In March 2026, the Indian government told Parliament something that should have made front-page news across every newspaper in the country: 7,705 food adulteration complaints were registered on the FSSAI portal in 2024–25 alone — a 78% jump in just two years. Nearly 6,000 were resolved. The rest remain open. But complaints are just the tip of the iceberg. Most Indians who eat adulterated food never realise it. The symptoms are silent — a slow accumulation of toxins in the liver, kidneys, and bloodstream that takes years to manifest as disease.
The Data — State by State, Category by Category
National Picture
Between 2020–21 and 2024–25, FSSAI analysed over 8.5 lakh food samples nationally. More than 1.74 lakh — over 20% — were found unsafe. These figures, placed before the Rajya Sabha, represent only the officially tested samples. The actual volume of adulterated food moving through India’s informal markets is estimated to be far higher, given that 80% of India’s food sales occur through channels with zero regulatory oversight.
State-wise Failure Rates (2024 data, FSSAI)
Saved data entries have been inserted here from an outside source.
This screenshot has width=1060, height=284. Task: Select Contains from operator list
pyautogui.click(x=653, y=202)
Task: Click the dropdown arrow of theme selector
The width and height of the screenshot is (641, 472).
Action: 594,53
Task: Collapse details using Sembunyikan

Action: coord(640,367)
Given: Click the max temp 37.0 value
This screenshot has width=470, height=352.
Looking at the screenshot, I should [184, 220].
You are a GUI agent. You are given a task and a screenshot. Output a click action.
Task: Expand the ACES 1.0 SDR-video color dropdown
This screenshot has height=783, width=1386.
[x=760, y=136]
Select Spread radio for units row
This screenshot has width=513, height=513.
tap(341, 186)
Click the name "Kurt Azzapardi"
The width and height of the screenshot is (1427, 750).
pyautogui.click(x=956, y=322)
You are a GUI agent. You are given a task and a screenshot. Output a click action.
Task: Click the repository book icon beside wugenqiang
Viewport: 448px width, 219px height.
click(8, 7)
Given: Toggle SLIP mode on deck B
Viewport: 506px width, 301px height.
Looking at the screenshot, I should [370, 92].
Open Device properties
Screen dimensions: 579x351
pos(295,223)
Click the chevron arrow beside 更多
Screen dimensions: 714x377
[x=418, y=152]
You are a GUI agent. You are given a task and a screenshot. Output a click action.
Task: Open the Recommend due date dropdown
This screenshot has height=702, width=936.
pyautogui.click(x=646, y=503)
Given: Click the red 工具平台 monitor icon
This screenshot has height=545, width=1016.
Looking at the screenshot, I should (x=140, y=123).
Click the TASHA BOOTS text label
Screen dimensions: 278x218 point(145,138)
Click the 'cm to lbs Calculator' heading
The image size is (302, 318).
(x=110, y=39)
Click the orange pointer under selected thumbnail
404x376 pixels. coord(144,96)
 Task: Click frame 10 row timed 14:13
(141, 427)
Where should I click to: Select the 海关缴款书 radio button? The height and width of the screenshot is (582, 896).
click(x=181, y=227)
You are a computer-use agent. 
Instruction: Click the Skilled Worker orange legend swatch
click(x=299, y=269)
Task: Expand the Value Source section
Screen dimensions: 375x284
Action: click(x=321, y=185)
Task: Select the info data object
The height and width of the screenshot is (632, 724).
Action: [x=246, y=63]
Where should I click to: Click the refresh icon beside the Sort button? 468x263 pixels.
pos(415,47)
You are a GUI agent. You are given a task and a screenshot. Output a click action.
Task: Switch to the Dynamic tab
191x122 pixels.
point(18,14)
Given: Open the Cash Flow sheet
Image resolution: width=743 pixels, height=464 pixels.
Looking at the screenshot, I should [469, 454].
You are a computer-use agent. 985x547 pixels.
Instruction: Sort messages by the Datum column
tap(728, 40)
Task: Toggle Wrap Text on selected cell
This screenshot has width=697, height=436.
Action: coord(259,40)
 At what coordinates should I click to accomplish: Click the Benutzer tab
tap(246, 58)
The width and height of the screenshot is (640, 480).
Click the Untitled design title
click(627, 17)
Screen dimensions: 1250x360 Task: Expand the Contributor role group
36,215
- Uttar Pradesh: 52.8% — more than half of all food samples tested failed safety standards
- Rajasthan: 28.4% — over 6.6 lakh kg of adulterated food seized or destroyed in 2024 alone
- Maharashtra: 18.7% — includes Mumbai, the country’s largest food market
- Tamil Nadu: 14% — including 32.76% failure rate in 2022–23, highest nationally that year
- Telangana: 15.81% in 2023–24
- Kerala: 15.96% in 2022–23
- Karnataka: 9.43% non-compliance
- Andhra Pradesh: 8.71%
The Most Adulterated Foods in India
The following food categories show the highest rates of adulteration in FSSAI surveillance, enforcement data, and independent studies:
| Food Item | Common Adulterant | Health Risk |
|---|---|---|
| Turmeric | Lead chromate, Metanil Yellow synthetic dye | Liver damage, neurological effects, potential carcinogen |
| Red Chilli Powder | Sudan Red IV dye, brick powder, artificial colour | Possible carcinogen (IARC); liver and kidney toxicity |
| Coriander / Jeera | Horse dung, grass seeds, paddy husk, mud | Gut infection, toxic contamination, bacterial disease |
| Milk & Dairy | Water, detergent, urea, starch, synthetic chemicals | Kidney disease, endocrine disruption, infant harm |
| Paneer / Khoya | Starch, skimmed milk powder, urea, chemicals | Digestive damage; 83% of Noida paneer samples failed |
| Edible Oils | Argemone oil, mineral oil, cheaper oils | Epidemic dropsy, cardiac damage, liver toxicity |
| Dal / Pulses | Kesari dal (Lathyrus sativus), artificial colour | Lathyrism — irreversible paralysis of lower limbs |
| Black Pepper | Papaya seeds, dried grass, mineral oil sheen | Loss of nutrients, digestive issues |
| Honey | Sugar syrup, rice syrup, corn syrup | Diabetes aggravation, loss of therapeutic benefit |
| Ghee | Palm oil, vegetable oils, animal fats | Cardiovascular disease, fraud; Tirupati Laddu case |
The Health Cost of Adulteration
Food adulteration is not a food quality issue. It is a public health emergency. The health effects documented in Indian studies include:
- Acute poisoning: nausea, vomiting, diarrhoea, skin rashes, breathing difficulty — from consuming food with high levels of chemical adulterants
- Chronic organ damage: lead chromate in turmeric damages the liver and kidneys over months and years of regular consumption
- Neurological harm: Metanil Yellow (in turmeric), organophosphate residues, and several dye-based adulterants are neurotoxic
- Epidemic dropsy: consumption of argemone oil (in edible oil adulteration) causes this potentially fatal condition affecting the cardiovascular system
- Lathyrism: consumption of Kesari dal causes permanent lower-limb paralysis — a condition that has devastated rural families across Bihar, Madhya Pradesh, and Rajasthan
- Infant harm: chemical adulterants in milk consumed by pregnant or nursing mothers are transmitted to the foetus and infant through the placenta and breast milk
Why Enforcement Is Failing
FSSAI is chronically understaffed. India has one food safety officer for every 200–300 food businesses — a ratio that makes meaningful surveillance almost impossible. The Central Food Testing Laboratories lack the capacity to process the volume of samples required. And because most food in India is sold informally, the majority of adulteration never even enters the regulatory pipeline. The result: an estimated 68% of Indians regularly consume adulterated food without knowing it, according to a 2023 consumer survey by the Consumer Unity and Trust Society (CUTS International).